_Activity_: The answer must be the data, repeated exactly.

_Saved data entries_:
════════════════════

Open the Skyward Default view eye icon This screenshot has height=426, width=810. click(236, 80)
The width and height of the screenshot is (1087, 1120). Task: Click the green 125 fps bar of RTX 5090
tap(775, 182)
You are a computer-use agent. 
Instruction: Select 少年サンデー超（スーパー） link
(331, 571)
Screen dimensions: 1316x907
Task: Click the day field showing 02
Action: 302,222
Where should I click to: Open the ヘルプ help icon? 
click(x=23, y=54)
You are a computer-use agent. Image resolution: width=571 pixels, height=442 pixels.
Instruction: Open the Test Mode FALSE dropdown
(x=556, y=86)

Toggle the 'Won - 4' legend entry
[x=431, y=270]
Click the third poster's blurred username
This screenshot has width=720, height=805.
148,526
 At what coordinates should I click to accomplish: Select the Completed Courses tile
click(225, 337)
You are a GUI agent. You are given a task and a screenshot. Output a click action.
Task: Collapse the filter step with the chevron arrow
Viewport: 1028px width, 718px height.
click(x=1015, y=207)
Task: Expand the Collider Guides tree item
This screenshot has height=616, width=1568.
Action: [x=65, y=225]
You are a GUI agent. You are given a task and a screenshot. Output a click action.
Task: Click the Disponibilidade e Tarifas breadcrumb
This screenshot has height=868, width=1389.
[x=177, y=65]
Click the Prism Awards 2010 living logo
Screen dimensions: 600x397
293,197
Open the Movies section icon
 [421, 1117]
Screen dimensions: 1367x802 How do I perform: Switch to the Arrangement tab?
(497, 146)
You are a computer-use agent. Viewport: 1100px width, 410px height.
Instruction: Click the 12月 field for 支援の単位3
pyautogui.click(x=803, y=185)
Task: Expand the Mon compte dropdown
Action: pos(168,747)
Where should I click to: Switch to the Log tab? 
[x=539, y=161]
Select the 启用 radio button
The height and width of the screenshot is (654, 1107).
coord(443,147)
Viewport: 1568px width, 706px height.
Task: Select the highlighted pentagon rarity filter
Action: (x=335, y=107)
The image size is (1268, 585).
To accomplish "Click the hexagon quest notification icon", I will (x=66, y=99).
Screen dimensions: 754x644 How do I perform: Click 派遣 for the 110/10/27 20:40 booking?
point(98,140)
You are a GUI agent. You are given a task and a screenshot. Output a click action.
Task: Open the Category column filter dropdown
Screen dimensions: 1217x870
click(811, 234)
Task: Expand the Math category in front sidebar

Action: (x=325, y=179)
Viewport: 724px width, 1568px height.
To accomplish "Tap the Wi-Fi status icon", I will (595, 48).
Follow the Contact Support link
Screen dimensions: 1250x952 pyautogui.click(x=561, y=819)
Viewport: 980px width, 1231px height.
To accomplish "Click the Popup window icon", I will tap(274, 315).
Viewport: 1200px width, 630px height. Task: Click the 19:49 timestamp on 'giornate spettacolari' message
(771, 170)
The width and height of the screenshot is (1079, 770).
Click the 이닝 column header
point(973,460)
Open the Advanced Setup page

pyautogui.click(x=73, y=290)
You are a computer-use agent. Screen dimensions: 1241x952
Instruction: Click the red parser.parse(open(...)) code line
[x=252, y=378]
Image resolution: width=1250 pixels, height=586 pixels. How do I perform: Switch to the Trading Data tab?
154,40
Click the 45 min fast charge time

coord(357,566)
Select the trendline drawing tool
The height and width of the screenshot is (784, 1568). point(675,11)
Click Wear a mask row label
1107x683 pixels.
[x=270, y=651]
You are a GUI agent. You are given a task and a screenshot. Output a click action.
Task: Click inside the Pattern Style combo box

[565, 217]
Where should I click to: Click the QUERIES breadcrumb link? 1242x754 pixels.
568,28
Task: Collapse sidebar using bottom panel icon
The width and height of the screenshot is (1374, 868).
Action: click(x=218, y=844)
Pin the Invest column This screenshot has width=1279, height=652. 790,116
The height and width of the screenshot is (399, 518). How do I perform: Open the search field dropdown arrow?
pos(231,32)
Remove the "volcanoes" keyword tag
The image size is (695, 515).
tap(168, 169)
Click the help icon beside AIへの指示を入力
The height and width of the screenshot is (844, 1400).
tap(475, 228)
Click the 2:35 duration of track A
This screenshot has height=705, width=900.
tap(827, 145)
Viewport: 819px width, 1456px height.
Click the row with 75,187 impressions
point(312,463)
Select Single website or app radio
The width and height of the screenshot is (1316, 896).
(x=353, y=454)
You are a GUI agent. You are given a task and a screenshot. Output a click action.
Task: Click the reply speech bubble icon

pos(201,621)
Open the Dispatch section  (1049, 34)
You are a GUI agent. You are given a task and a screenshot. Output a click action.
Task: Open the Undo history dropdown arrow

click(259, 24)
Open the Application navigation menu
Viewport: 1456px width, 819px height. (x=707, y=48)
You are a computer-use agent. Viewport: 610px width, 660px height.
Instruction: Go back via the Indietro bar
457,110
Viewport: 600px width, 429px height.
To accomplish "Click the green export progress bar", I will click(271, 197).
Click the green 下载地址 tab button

════════════════════

_Solved exercise_:
Open the Skyward Default view eye icon This screenshot has height=426, width=810. click(236, 80)
The width and height of the screenshot is (1087, 1120). Task: Click the green 125 fps bar of RTX 5090
tap(775, 182)
You are a computer-use agent. 
Instruction: Select 少年サンデー超（スーパー） link
(331, 571)
Screen dimensions: 1316x907
Task: Click the day field showing 02
Action: 302,222
Where should I click to: Open the ヘルプ help icon? 
click(x=23, y=54)
You are a computer-use agent. Image resolution: width=571 pixels, height=442 pixels.
Instruction: Open the Test Mode FALSE dropdown
(x=556, y=86)

Toggle the 'Won - 4' legend entry
[x=431, y=270]
Click the third poster's blurred username
This screenshot has width=720, height=805.
148,526
 At what coordinates should I click to accomplish: Select the Completed Courses tile
click(225, 337)
You are a GUI agent. You are given a task and a screenshot. Output a click action.
Task: Collapse the filter step with the chevron arrow
Viewport: 1028px width, 718px height.
click(x=1015, y=207)
Task: Expand the Collider Guides tree item
This screenshot has height=616, width=1568.
Action: [x=65, y=225]
You are a GUI agent. You are given a task and a screenshot. Output a click action.
Task: Click the Disponibilidade e Tarifas breadcrumb
This screenshot has height=868, width=1389.
[x=177, y=65]
Click the Prism Awards 2010 living logo
Screen dimensions: 600x397
293,197
Open the Movies section icon
 [421, 1117]
Screen dimensions: 1367x802 How do I perform: Switch to the Arrangement tab?
(497, 146)
You are a computer-use agent. Viewport: 1100px width, 410px height.
Instruction: Click the 12月 field for 支援の単位3
pyautogui.click(x=803, y=185)
Task: Expand the Mon compte dropdown
Action: pos(168,747)
Where should I click to: Switch to the Log tab? 
[x=539, y=161]
Select the 启用 radio button
The height and width of the screenshot is (654, 1107).
coord(443,147)
Viewport: 1568px width, 706px height.
Task: Select the highlighted pentagon rarity filter
Action: (x=335, y=107)
The image size is (1268, 585).
To accomplish "Click the hexagon quest notification icon", I will (x=66, y=99).
Screen dimensions: 754x644 How do I perform: Click 派遣 for the 110/10/27 20:40 booking?
point(98,140)
You are a GUI agent. You are given a task and a screenshot. Output a click action.
Task: Open the Category column filter dropdown
Screen dimensions: 1217x870
click(811, 234)
Task: Expand the Math category in front sidebar

Action: (x=325, y=179)
Viewport: 724px width, 1568px height.
To accomplish "Tap the Wi-Fi status icon", I will (595, 48).
Follow the Contact Support link
Screen dimensions: 1250x952 pyautogui.click(x=561, y=819)
Viewport: 980px width, 1231px height.
To accomplish "Click the Popup window icon", I will tap(274, 315).
Viewport: 1200px width, 630px height. Task: Click the 19:49 timestamp on 'giornate spettacolari' message
(771, 170)
The width and height of the screenshot is (1079, 770).
Click the 이닝 column header
point(973,460)
Open the Advanced Setup page

pyautogui.click(x=73, y=290)
You are a computer-use agent. Screen dimensions: 1241x952
Instruction: Click the red parser.parse(open(...)) code line
[x=252, y=378]
Image resolution: width=1250 pixels, height=586 pixels. How do I perform: Switch to the Trading Data tab?
154,40
Click the 45 min fast charge time

coord(357,566)
Select the trendline drawing tool
The height and width of the screenshot is (784, 1568). point(675,11)
Click Wear a mask row label
1107x683 pixels.
[x=270, y=651]
You are a GUI agent. You are given a task and a screenshot. Output a click action.
Task: Click inside the Pattern Style combo box

[565, 217]
Where should I click to: Click the QUERIES breadcrumb link? 1242x754 pixels.
568,28
Task: Collapse sidebar using bottom panel icon
The width and height of the screenshot is (1374, 868).
Action: click(x=218, y=844)
Pin the Invest column This screenshot has width=1279, height=652. 790,116
The height and width of the screenshot is (399, 518). How do I perform: Open the search field dropdown arrow?
pos(231,32)
Remove the "volcanoes" keyword tag
The image size is (695, 515).
tap(168, 169)
Click the help icon beside AIへの指示を入力
The height and width of the screenshot is (844, 1400).
tap(475, 228)
Click the 2:35 duration of track A
This screenshot has height=705, width=900.
tap(827, 145)
Viewport: 819px width, 1456px height.
Click the row with 75,187 impressions
point(312,463)
Select Single website or app radio
The width and height of the screenshot is (1316, 896).
(x=353, y=454)
You are a GUI agent. You are given a task and a screenshot. Output a click action.
Task: Click the reply speech bubble icon

pos(201,621)
Open the Dispatch section  (1049, 34)
You are a GUI agent. You are given a task and a screenshot. Output a click action.
Task: Open the Undo history dropdown arrow

click(259, 24)
Open the Application navigation menu
Viewport: 1456px width, 819px height. (x=707, y=48)
You are a computer-use agent. Viewport: 610px width, 660px height.
Instruction: Go back via the Indietro bar
457,110
Viewport: 600px width, 429px height.
To accomplish "Click the green export progress bar", I will click(271, 197).
Click the green 下载地址 tab button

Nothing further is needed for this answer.